Trustee Charles F. Johnson Flies High with “Red Tails”

"Red Tails" Executive Producer and Art Center Trustee Charles Floyd Johnson.

One of Art Center’s newer Trustees, Charles Floyd Johnson has a long-standing and successful career as a producer in the entertainment industry. He first started becoming familiar with the College during August of last year, became a Trustee earlier this year, and is looking forward to assisting Art Center in a number of different capacities, from outreach to fundraising.

“I came out for a graduation and was so impressed with Art Center, its students, and its plans for the future, that I said this is the place for me,” said Johnson, who points to being particularly impressed by the College’s Strategic Plan. “It felt to me like a very forward-thinking agenda, in terms of both making the school more user-friendly for the students and also making Art Center more dominant. Art Center already has a wonderful reputation in so many of its areas, but the College is interested in becoming even stronger.”

Johnson is currently serving as executive producer of the CBS television drama NCIS, which celebrates its 200th episode on February 7. He is also one of the producers of Red Tails, the Lucasfilm feature about the Tuskegee Airmen, America’s first all African-American aerial unit who both helped bring down the Nazi war machine during World War II and challenged racial stereotypes back home. Defying the odds, the film starring an all African-American cast — including Terrence Howard, Cuba Gooding Jr., Nate Parker and David Oleyowo — debuted last weekend in second place by bringing in nearly $19 million at the box office.

“It’s a story that has resonance with a lot of people,” said Johnson of the film which he and fellow Red Tails producer George Lucas had been trying to get off the ground for 23 years. “These young men were not encouraged to fly for their country. They were not expected to succeed. But they triumphed over adversity. These were men who fought racism at home and fascism abroad. They did it successfully and they were heroes, not victims.”

Audiences have clearly embraced the movie, and Johnson says the African-American community has proven particularly supportive of the film. He also feels critics who have labeled the film a comic book fantasy version of the Tuskegee Airmen’s story have been a bit unfair. “The story’s been told in many ways. In 1995 HBO made The Tuskeegee Airmen, which told the story of the airmen in a more chronological fashion, from when they first entered the program to when they were deployed overseas. So Lucas felt that had already been done, and he wanted to make an old-fashioned WWII dogfight movie. But even though it’s an action-adventure film, the story comes out very clear through it all.”

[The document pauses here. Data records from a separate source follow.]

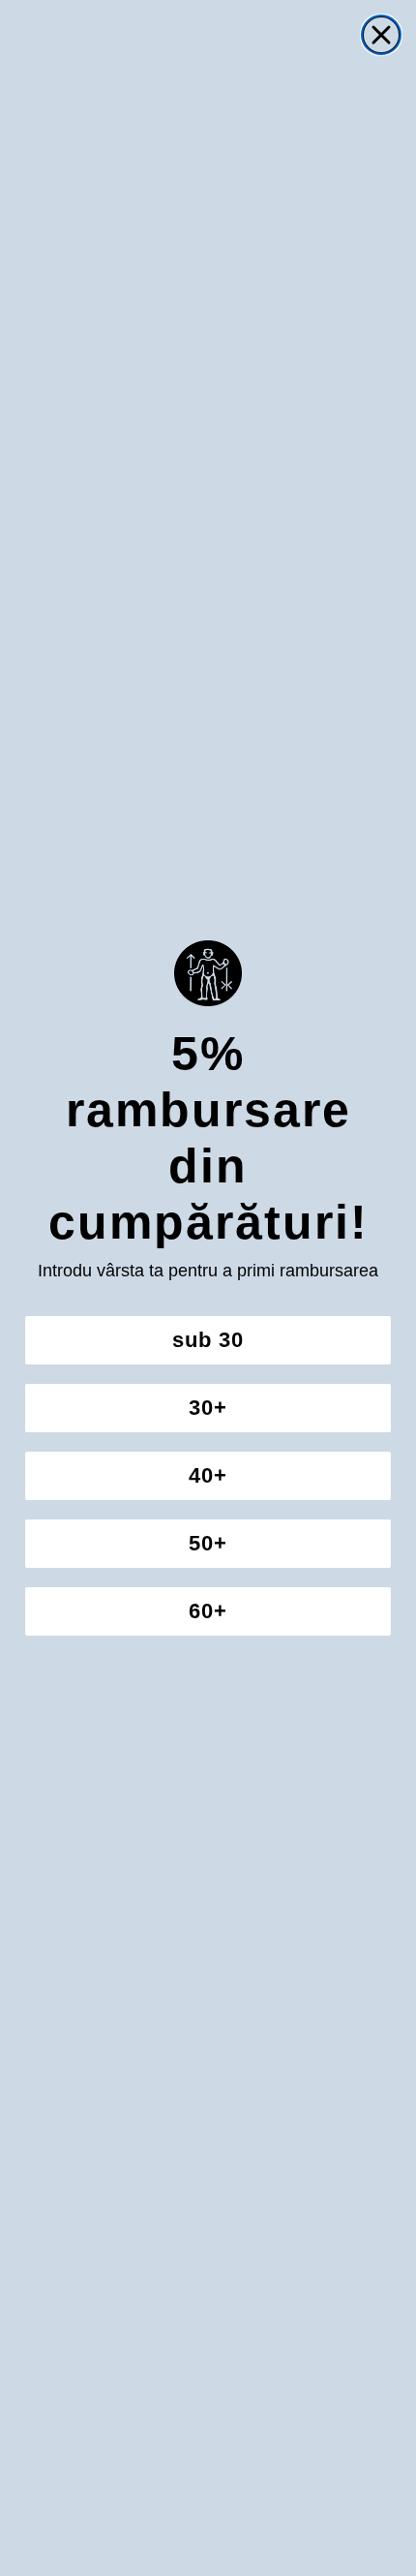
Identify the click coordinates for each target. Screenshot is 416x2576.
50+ (208, 1543)
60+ (208, 1611)
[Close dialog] (381, 34)
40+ (208, 1475)
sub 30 (208, 1340)
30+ (208, 1407)
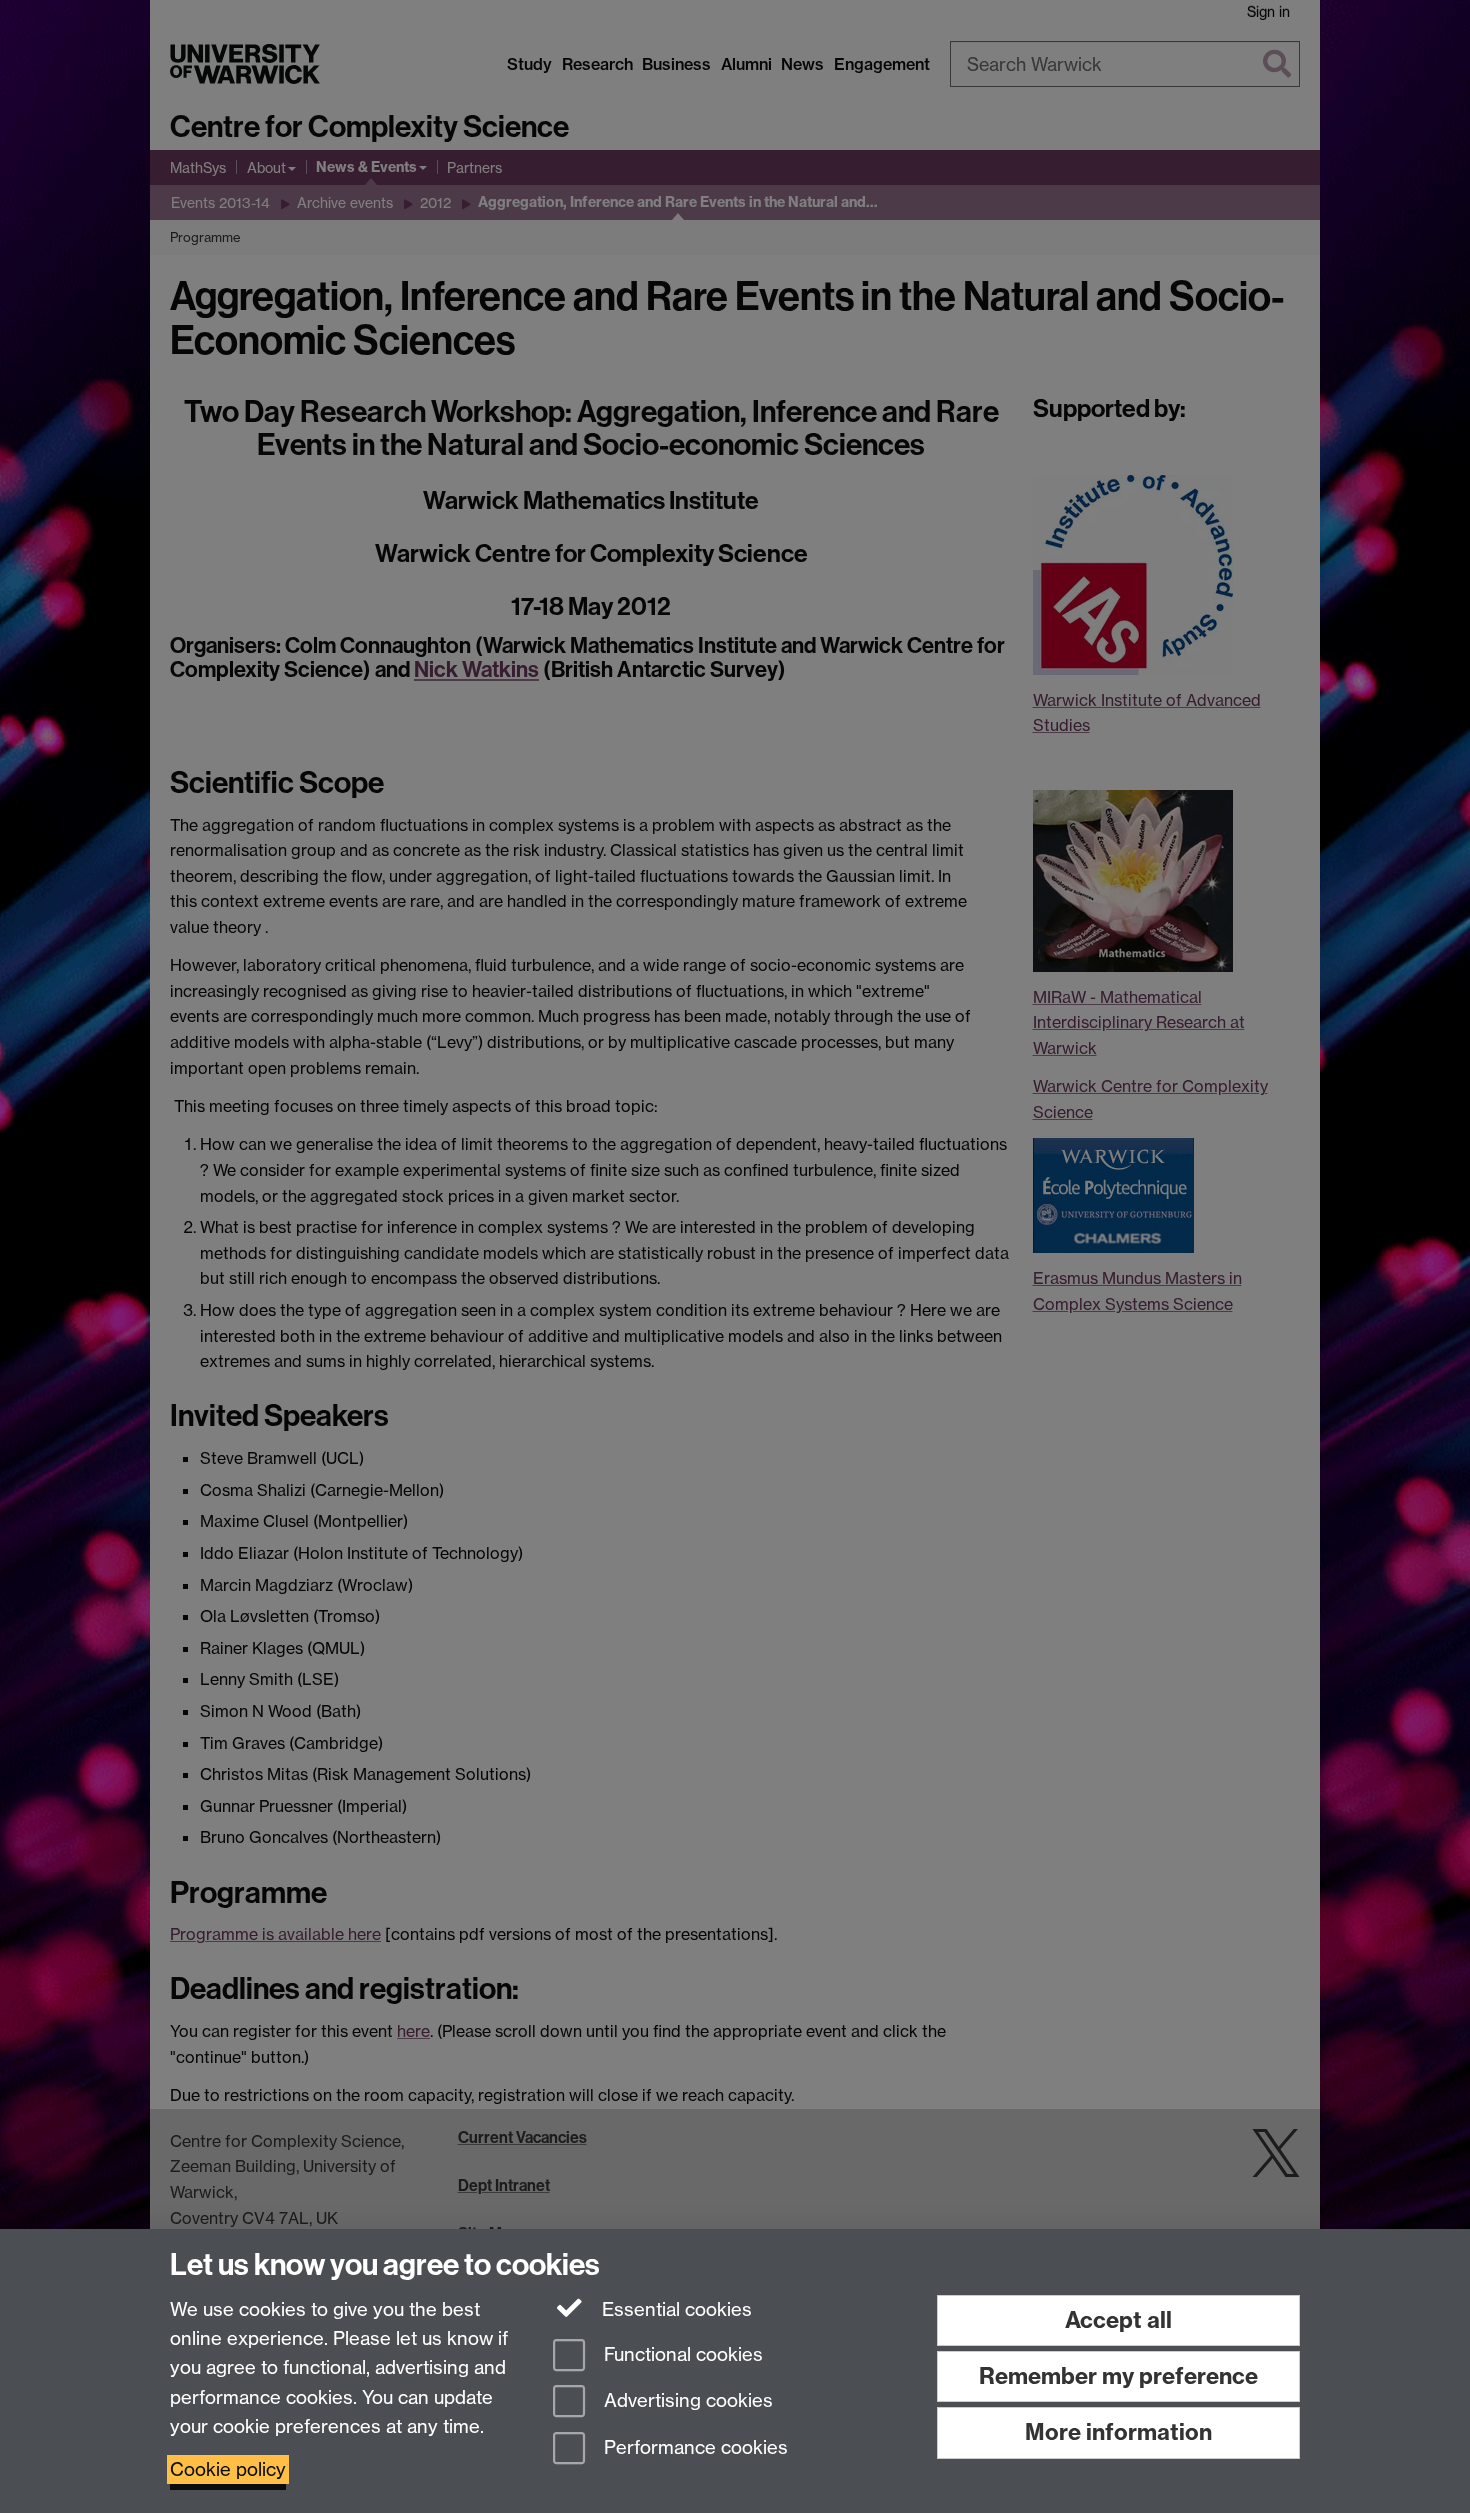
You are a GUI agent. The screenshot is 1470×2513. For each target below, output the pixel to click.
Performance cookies (693, 2448)
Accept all (1118, 2320)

He also points out that for people who would like additional context, Lucas created a companion documentary to the film called Double Victory, which mixes the Tuskegee Airmen’s own words via modern-day interviews with newsreel footage. The film was broadcast last month on The History Channel and will be rebroadcast later this month for Black History Month.

“It’s so surreal,” said Johnson when asked how it felt to have a film that’s been in development since 1988 to finally be completed. “When I went to see the first cut with Lucas last October, I thought is this really happening? And now it’s out in theatres and people are seeing it? It’s surreal, and in a good way.”